With the well-known actor Fritz Weaver playing the disorganized and frail Biddle and an unknown actress named Kati Brazda cast as the young but efficient secretary, it's understandable that some people will expect this to be more of a one-person play than a two-hander, with the second character written into the script mainly as a sounding board (as in QED). Weaver does get the best dialogue and is terrifically touching and witty as the octogenarian who, in his own words, now functions "somewhere between lucidity and senility" and who, despite constant lapses into wit is poignantly aware that "the exit light is blinking over the door, and the door is ajar." But make no mistake about it, the reason Trying rises above corny sentimentality is as much due to Brazda's Sarah as Weaver's Biddle. Weaver's may be the showier and more bravura performance, but as Sarah can't be browbeaten by the Judge, so Brazda is much more than a foil for Weaver.
Naturally, Ms. Glass, who actually was Biddle's secretary during his last year ((he was born in 1886, died in 1968), also deserves credit for her smartly written drama. She dramatizes the boss-secretary relationship so that Sarah's crisis (a marriage that leaves her feeling lonely, a pregnancy that threatens her writing dream) is as important as Biddle's (declining health and impending death).
Most admirably the playwright does not over-sentimentalize her story with hokey touches such as an uncharacteristic final hug or other breakdown in either character's basic reserve. The closest they get to actually touching is when Sarah rubs his athritis crippled hands with Ben-Gay -- but not until he has first rejected her offer to do so with an outraged "You are bold as brass!"
The fact that Ms. Glass avoids having the many facts about Biddle's personal and public life that she weaves into six scenes that class November 1967 through June 1968 feel shoehorned further testifies to her craftsmanship. Sandy Shiner, who also directed the play's much praised premiere at Chicago's Victory Gardens, abets this fluidity. Despite all the background information, people hoping that Trying will enlighten them about Biddle as substantatively as a biography would will be disappointed in this play's focus on the grumpy old man charm. And, while there's no denying that the final scene is moving, it would have been nice to have things end on a not quite so predictable note.

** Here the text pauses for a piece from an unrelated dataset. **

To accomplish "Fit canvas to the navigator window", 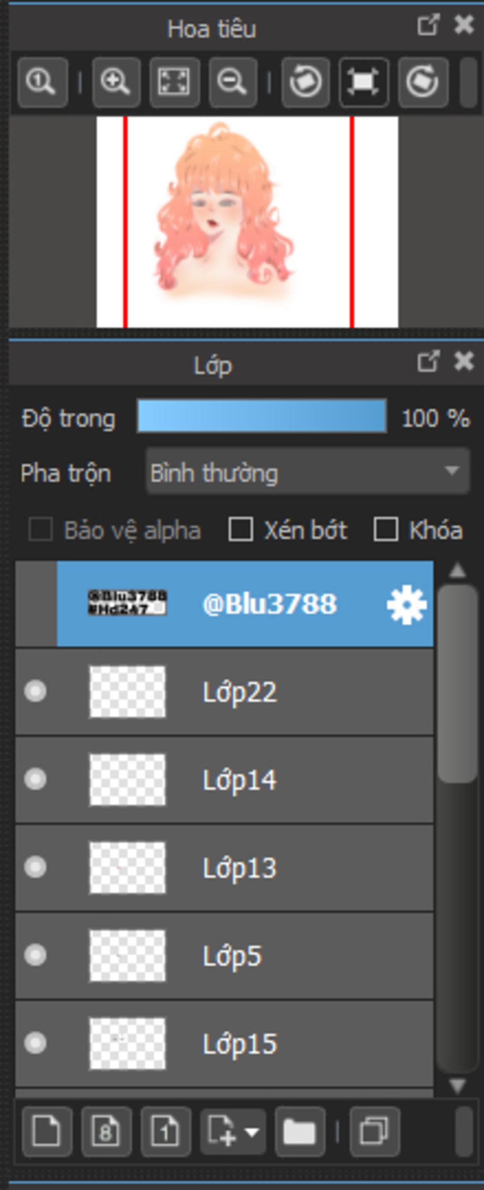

Typical of most shows at the Promenade Theatre, this New York premiere has been given a handsome production. Jeff Bauer's recreation of the office on top of the Biddle garage is finely detailed, appropriately messy for a predictable clean sweep once the efficient Sarah takes charge. Carolyn Cristofani has provided Sarah with a new outfit for every scene. Even with a less lavish set and fewer costume changes, Trying is the sort of play that should eventually do well in many small, low-budget regional theaters. The real challenge for future productions, however, will be to find actors to bring Weaver's and Brazda's shading and warmth to the Judge and his scrappy secretary.